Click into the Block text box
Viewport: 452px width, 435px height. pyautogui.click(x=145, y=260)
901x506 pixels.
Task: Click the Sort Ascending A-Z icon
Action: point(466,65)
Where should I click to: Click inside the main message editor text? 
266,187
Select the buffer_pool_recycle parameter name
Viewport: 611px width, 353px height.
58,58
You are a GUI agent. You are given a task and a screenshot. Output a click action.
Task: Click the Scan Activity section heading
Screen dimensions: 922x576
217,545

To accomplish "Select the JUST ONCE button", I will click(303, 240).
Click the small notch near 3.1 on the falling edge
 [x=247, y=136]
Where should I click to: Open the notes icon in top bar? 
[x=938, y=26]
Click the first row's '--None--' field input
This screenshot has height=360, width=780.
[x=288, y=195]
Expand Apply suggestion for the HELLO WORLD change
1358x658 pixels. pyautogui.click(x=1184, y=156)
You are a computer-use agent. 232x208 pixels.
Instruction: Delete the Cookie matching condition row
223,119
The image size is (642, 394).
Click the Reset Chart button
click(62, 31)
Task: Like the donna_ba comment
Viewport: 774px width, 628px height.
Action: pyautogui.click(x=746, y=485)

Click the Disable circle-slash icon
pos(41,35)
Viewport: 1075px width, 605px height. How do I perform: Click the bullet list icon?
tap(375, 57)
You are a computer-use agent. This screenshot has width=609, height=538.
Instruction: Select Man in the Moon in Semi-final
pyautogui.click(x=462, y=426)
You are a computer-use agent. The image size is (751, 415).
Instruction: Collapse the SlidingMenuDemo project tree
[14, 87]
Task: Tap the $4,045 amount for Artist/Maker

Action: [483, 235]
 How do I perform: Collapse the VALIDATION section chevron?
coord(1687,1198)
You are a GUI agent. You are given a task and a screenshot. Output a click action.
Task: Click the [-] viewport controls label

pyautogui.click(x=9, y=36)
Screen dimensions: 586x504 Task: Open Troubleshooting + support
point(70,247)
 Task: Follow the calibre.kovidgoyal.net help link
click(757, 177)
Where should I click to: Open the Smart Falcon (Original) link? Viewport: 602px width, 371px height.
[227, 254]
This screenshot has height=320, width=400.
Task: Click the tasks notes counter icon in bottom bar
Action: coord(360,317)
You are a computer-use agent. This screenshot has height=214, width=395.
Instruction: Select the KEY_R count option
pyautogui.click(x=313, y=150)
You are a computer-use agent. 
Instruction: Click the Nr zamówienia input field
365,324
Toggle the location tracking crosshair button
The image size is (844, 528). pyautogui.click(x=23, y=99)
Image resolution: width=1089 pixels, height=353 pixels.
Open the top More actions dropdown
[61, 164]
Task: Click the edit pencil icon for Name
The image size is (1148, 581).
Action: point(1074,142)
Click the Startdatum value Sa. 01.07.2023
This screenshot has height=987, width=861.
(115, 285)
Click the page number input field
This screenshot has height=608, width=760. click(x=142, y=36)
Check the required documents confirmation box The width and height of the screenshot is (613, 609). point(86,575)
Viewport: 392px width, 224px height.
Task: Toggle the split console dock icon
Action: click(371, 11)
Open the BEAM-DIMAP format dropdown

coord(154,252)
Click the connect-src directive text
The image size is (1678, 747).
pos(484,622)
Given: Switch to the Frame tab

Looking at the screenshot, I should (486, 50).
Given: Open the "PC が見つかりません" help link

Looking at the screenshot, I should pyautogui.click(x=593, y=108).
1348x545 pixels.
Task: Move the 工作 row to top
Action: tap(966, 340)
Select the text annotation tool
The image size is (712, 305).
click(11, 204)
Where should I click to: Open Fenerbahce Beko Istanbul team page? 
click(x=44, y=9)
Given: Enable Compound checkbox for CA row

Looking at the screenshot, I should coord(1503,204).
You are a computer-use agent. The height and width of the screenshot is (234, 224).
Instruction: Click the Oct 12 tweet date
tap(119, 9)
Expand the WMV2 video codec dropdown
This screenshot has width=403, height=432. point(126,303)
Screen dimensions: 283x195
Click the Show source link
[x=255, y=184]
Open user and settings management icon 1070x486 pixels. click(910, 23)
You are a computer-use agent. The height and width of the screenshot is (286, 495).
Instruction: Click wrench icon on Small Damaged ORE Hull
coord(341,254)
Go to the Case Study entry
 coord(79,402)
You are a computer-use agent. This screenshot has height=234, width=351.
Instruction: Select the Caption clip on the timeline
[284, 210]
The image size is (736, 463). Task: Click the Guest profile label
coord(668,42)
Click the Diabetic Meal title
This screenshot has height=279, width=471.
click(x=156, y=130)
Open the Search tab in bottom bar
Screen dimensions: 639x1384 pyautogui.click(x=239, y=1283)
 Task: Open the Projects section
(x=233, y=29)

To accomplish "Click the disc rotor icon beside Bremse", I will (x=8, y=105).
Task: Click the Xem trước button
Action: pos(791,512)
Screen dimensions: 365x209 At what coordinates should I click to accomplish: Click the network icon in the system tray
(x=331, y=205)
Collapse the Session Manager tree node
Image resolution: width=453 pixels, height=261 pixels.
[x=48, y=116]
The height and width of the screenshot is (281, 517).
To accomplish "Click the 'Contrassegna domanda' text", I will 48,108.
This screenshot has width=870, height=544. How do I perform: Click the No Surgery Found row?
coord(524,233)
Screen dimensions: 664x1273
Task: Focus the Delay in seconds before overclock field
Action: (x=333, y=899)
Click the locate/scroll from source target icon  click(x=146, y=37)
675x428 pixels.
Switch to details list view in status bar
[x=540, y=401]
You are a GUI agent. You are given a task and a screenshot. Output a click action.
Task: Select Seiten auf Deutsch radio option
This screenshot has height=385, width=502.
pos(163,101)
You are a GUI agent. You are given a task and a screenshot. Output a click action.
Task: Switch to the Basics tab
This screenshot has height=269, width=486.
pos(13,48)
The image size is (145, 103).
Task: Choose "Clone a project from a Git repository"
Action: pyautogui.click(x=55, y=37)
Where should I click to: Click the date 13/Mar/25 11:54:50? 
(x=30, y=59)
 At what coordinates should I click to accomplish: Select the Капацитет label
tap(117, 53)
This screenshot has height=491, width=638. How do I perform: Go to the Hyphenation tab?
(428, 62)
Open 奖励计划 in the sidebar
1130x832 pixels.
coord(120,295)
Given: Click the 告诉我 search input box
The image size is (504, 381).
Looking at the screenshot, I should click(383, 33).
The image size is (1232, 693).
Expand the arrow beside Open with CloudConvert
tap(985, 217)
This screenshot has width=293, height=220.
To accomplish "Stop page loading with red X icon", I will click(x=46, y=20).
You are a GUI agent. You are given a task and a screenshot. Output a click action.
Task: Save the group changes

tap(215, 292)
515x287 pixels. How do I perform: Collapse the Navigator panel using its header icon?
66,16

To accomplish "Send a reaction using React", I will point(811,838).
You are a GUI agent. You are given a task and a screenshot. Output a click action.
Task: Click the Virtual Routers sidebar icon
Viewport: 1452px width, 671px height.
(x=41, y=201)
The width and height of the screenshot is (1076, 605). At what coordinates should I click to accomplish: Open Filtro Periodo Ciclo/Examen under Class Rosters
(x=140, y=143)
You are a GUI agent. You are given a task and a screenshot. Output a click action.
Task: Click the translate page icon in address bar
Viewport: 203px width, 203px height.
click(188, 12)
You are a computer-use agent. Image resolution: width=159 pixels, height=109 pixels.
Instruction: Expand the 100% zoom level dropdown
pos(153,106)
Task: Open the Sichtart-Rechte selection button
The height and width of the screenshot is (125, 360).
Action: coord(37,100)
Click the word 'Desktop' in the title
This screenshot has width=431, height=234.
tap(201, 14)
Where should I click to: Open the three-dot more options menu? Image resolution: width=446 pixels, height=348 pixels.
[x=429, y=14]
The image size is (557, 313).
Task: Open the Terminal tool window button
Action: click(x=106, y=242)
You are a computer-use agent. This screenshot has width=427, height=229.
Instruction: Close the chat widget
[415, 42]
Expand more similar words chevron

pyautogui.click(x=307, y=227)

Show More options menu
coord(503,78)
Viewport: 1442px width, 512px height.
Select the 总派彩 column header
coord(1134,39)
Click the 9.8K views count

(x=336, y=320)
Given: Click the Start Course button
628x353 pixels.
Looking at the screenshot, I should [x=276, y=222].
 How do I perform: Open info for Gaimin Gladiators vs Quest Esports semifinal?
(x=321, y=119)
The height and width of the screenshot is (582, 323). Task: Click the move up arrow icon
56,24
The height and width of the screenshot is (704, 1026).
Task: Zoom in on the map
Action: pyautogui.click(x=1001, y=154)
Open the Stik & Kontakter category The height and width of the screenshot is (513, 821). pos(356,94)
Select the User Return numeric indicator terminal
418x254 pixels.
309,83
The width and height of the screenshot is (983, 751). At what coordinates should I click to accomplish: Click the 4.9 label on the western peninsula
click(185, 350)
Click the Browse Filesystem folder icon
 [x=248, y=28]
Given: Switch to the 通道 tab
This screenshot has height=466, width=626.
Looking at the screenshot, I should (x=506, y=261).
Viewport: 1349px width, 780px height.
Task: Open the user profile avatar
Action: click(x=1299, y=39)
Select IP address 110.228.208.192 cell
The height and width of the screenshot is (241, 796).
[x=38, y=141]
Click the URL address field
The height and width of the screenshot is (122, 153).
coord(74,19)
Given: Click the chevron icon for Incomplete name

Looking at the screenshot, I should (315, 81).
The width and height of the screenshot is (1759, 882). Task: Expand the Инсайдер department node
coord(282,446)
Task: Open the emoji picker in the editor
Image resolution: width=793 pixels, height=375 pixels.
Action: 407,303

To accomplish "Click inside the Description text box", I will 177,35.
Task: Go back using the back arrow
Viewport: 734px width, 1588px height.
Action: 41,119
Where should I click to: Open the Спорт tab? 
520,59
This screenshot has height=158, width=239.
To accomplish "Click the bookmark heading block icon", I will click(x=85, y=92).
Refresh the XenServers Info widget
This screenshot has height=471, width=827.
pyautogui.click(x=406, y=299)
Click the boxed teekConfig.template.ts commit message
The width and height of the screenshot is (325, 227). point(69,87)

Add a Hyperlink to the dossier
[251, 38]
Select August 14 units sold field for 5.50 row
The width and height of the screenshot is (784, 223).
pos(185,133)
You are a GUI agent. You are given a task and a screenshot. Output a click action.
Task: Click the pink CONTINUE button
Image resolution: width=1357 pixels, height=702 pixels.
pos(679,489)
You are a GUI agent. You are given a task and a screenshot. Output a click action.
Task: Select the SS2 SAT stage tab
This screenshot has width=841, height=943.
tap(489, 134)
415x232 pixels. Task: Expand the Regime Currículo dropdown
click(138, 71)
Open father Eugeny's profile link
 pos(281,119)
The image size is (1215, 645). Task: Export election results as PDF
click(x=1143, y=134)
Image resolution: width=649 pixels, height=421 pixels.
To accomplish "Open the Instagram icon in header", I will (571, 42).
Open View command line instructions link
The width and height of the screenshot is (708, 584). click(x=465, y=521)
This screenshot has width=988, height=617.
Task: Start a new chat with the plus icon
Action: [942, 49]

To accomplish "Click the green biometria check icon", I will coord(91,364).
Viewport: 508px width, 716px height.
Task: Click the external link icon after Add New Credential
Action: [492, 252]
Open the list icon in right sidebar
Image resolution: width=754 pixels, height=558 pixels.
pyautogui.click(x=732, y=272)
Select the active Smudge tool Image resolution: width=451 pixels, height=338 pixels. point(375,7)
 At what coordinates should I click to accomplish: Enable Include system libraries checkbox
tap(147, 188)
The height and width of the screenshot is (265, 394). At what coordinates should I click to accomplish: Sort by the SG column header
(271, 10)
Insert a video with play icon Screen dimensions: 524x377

> _WHAT YOU ARE ASKED TO DO_: Whenever "sidebar" shows up in a line of the listing, copy that whole line.

> _EXPECTED OUTPUT_:
Open 奖励计划 in the sidebar
Task: Click the Virtual Routers sidebar icon
Open the list icon in right sidebar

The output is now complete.